____ Dokumen Sumber
Menuju Jalan Kemuliaan | Moh.In'ami
Dalam hidup manusia sering memburu
kemuliaan. Manusia selalu mengejar kemuliaan tanpa henti. Bahkan setiap saat,
orang-orang yang ‘mawas diri’, tidak pernah lepas dari upaya mewujudkan
kemuliaan pada diri mereka. Mulai dari yang terbetik dalam hati, yang
tersampaikan dalam ucap maupun yang terrealisasikan dalam suatu tindakan.
Kesemuanya mengarah pada kemuliaan yang diharap dan inginkan.
Jika anda
seorang muslim sejati, anda sungguh mulia. Jika anda seorang mukmin yang kuat,
anda tergolong manusia mulia. Jika anda menyadari potensi diri dan mau
mengembangkannya untuk sebuah cita-cita menuju ridhâ Allâh semata, anda
termasuk orang mulia.
Sungguh Allâh
SWT telah memberikan jalan bagi siapapun untuk menjadi mulia dan mampu menebar
kemuliaan itu di antara sesama; tanpa pilih kasih, tanpa mengucilkan, tanpa
kesewenangan.
Manusia mulia
dilahirkan untuk menjadi khalîfah sekaligus `abdullâh yang
memiliki asas dan prinsip bermanfaat bagi sesama makhlûq.
Idealnya, di
manapun posisi dan kapanpun waktunya, manusia memiliki kesempatan yang sama
untuk mengaktualisasikan diri dan memaknai statusnya –sebagai khalîfah
maupun `abdullâh.
Status khalîfah
mengantarkan manusia pada optimalisasi diri dan pengembangannya dalam
mengolah, mengelola, dan memanfaatkan anugerah Allâh SWT untuk sepenuhnya
dijadikan sarana dan orientasi kemaslahatan bersama.
Status `abdullâh
menyadarkan manusia bahwa dirinya hanyalah makhlûq dan hanya mendapat amânah.
Kesadaran pada eksistensi kemakhlûqan dan penerimaan amânah telah menghadirkan
manusia yang bertanggungjawab atas segala hal yang dilakukannya.
1. Fatamorgana ‘menyapa’
Sudut pandang dan persepsi manusia ternyata berbeda dalam
memaknai kemuliaan. Orang menyebut mulia jika ia berada pada posisi top; di
atas orang-orang pada umumnya. Menjadi bos, pimpinan, ketua, kepala divisi atau
sejenisnya. Dengan berada pada level itu, semua orang, baik anak buah, bawahan
atau mitra kerja sekalipun, akan memberi hormat, respek, atau hormat.
________
Tugas yang Diselesaikan:
Sebutkan semua jabatan yang dicontohkan dalam naskah tentang jalan menuju kemuliaan sebagai posisi di atas orang-orang pada umumnya. Baris-baris berikut tidak digunakan sama sekali dalam pengerjaan tugas ini.
____ Data yang Ditampilkan
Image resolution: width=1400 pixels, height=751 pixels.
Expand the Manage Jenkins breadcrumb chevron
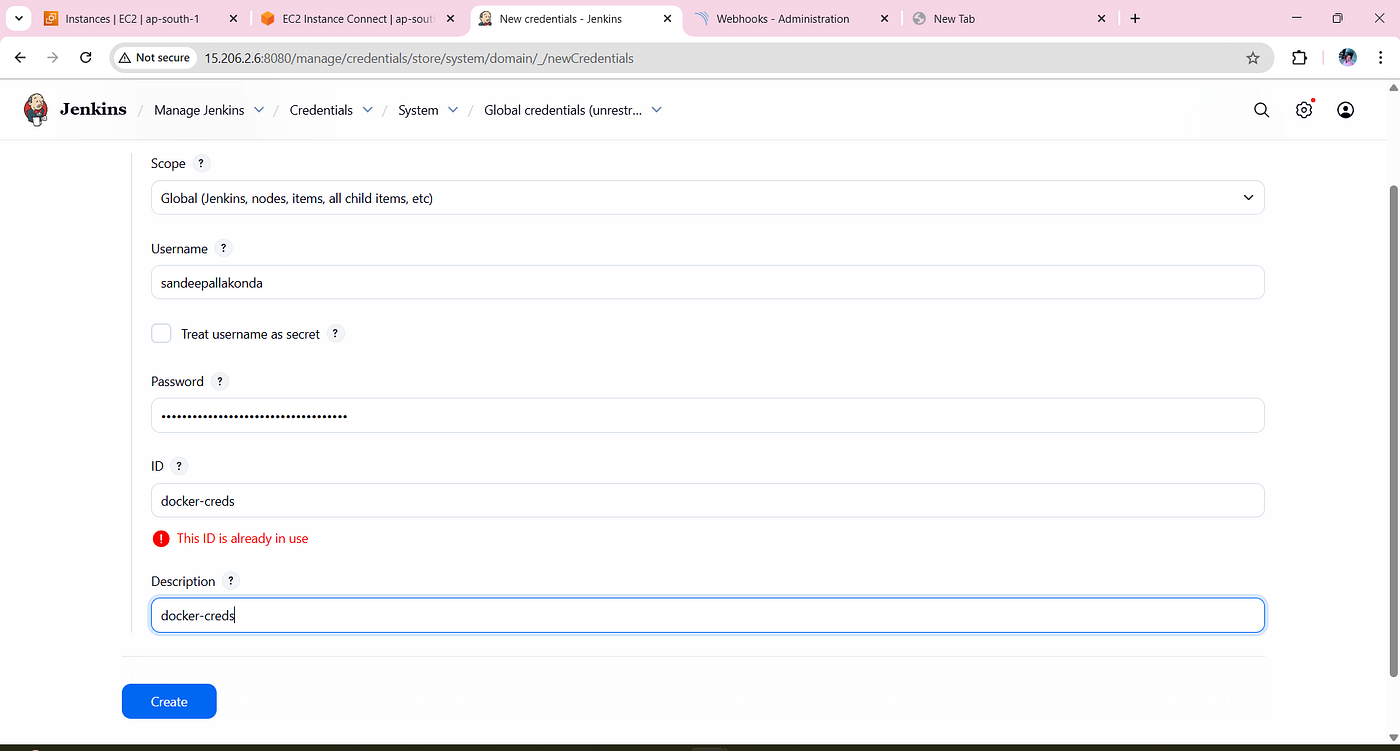coord(260,110)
________
Jawaban Lengkap:
Bos, pimpinan, ketua, dan kepala divisi.